Je secouai la tête et continuai ma route, mes pas résonnant sur le bois grinçant. Chaque craquement du plancher semblait amplifié dans le silence pesant du manoir, et une étrange sensation de malaise me noua le ventre, comme si quelqu'un ou quelque chose m'épiait depuis l'obscurité.

Enfin, j'atteignis la porte du sous-sol. Une fois en bas, l'odeur me frappa de plein fouet : un mélange écœurant de métal et de chair. La puanteur s'infiltra dans ma gorge, me soulevant le cœur.

Dans la salle froide, Colt s'affairait autour de la carcasse suspendue de l'élan. Son tablier était éclaboussé de cramoisi, et il tenait un couteau de boucher recourbé dans une main, un crochet dans l'autre. Le corps de l'animal était éventré, ses organes soigneusement extraits et reposant sur une table métallique, scintillant sous la lumière crue.

Colt leva brièvement les yeux vers moi, un sourire s'étirant sur ses lèvres.

"Qu'est-ce que cette tête ? Tu l'as déjà fait, non ?" lança-t-il en continuant son travail, détachant le filet de l'élan d'un geste précis.

Ma main se plaqua instinctivement contre ma bouche pour tenter de bloquer l'odeur suffocante. "Je ne me sens pas bien," murmurai-je, détournant les yeux vers son visage. "Et toi ?"

Il renifla et fit un mouvement du nez, ce qui fit légèrement glisser les pansements adhésifs sur une entaille juste au-dessus de son front.

"C'est rien," répondit-il avec désinvolture. "Juste agaçant." Puis, sans plus s'attarder, il se remit à découper la viande avec une précision chirurgicale.

"Tu peux commencer à emballer les abats," dit-il après un moment. "La liste des destinataires est sur la table."

Je pris une profonde inspiration, me dirigeai vers l'évier pour me laver les mains, puis enfilai des gants et des bottes en caoutchouc avant de commencer à trier et emballer les morceaux de viande.
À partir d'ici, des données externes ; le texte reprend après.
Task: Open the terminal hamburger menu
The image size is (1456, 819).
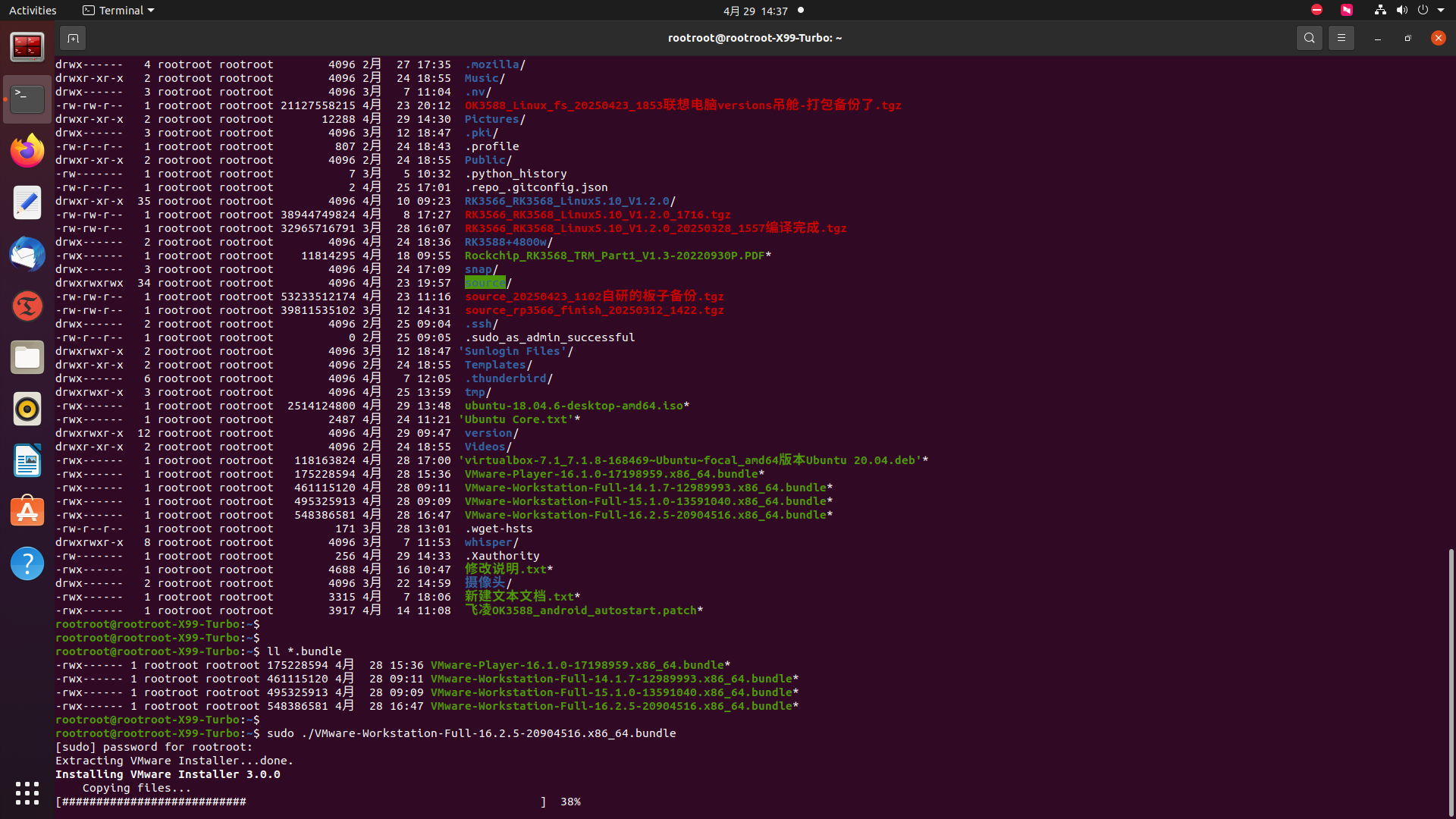Action: 1341,38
Les organes étaient scellés dans du plastique, étiquetés et placés dans une glacière.

Un silence s'étira avant que Colt ne brise l'atmosphère pesante.

"Je suis content que ce soit toi ici et pas Catrina," lâcha-t-il finalement.
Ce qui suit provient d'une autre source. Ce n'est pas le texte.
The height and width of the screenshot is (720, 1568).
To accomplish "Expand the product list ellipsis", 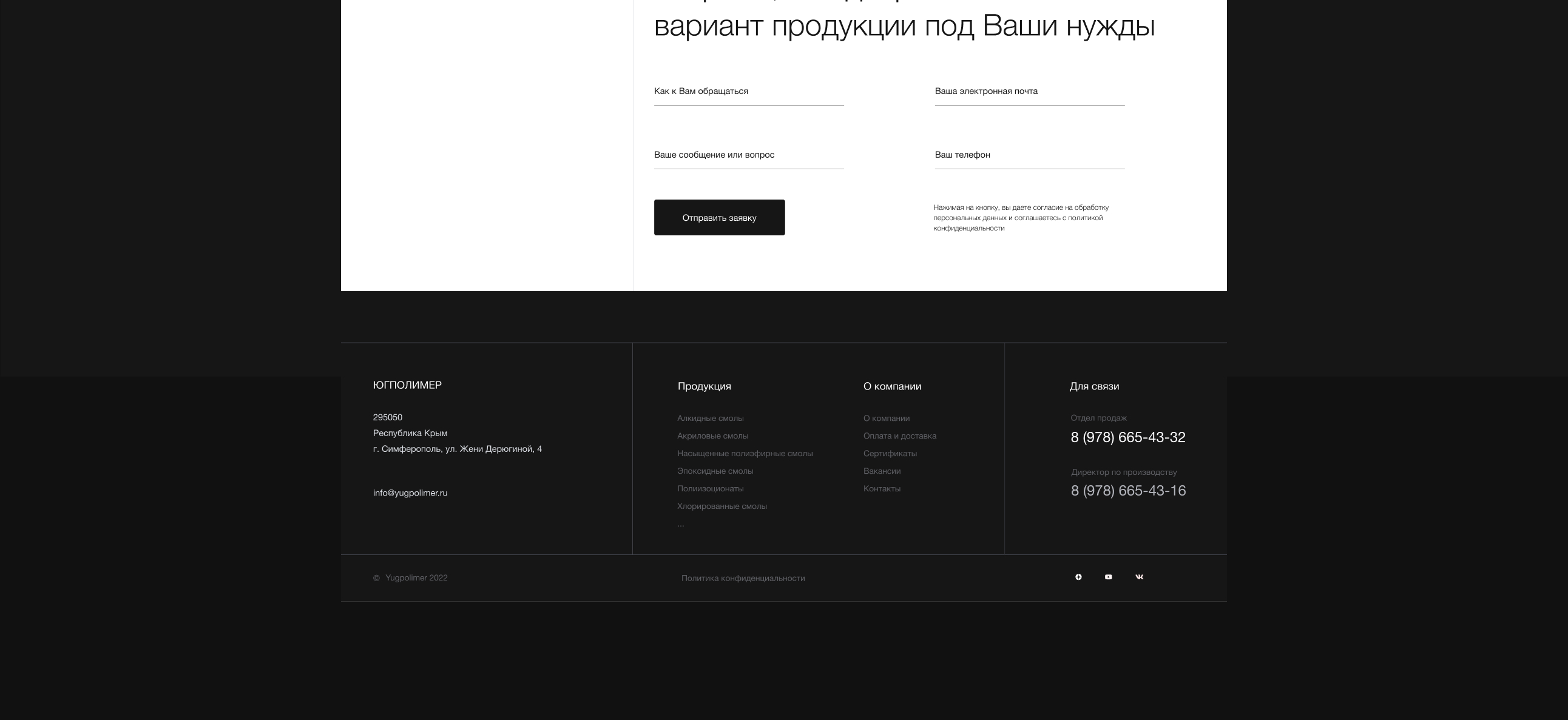I will 680,524.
"Elle était censée t'aider ce soir ?" demandai-je, bien consciente que Catrina ne levait jamais le petit doigt pour ce genre de travail.

Colt haussa les épaules. "Ouais. Mais je ne comptais pas vraiment dessus."

"Pourquoi ?"

Il soupira, son dos toujours tourné vers moi. "Elle était juste... exécrable aujourd'hui." Puis, changeant brusquement de sujet, il demanda : "Comment ces jumelles ont-elles marché pour toi ? Tu as eu l'occasion de les essayer ?"

Un frisson de culpabilité me parcourut en repensant à la réaction glaciale de David.

"Il m'a surpris en train de les utiliser," avouai-je.

Colt tourna légèrement la tête, ses sourcils se haussant. "Sérieusement ?"

J'acquiesçai, la voix chargée de regrets. "Il m'a consignée à la maison."

L'agacement de Colt était palpable. "Il t'a punie juste pour avoir utilisé des jumelles ?"

Je poussai un soupir, cherchant mes mots. "Disons que ce n'était pas que ça. Il m'a attrapée dehors."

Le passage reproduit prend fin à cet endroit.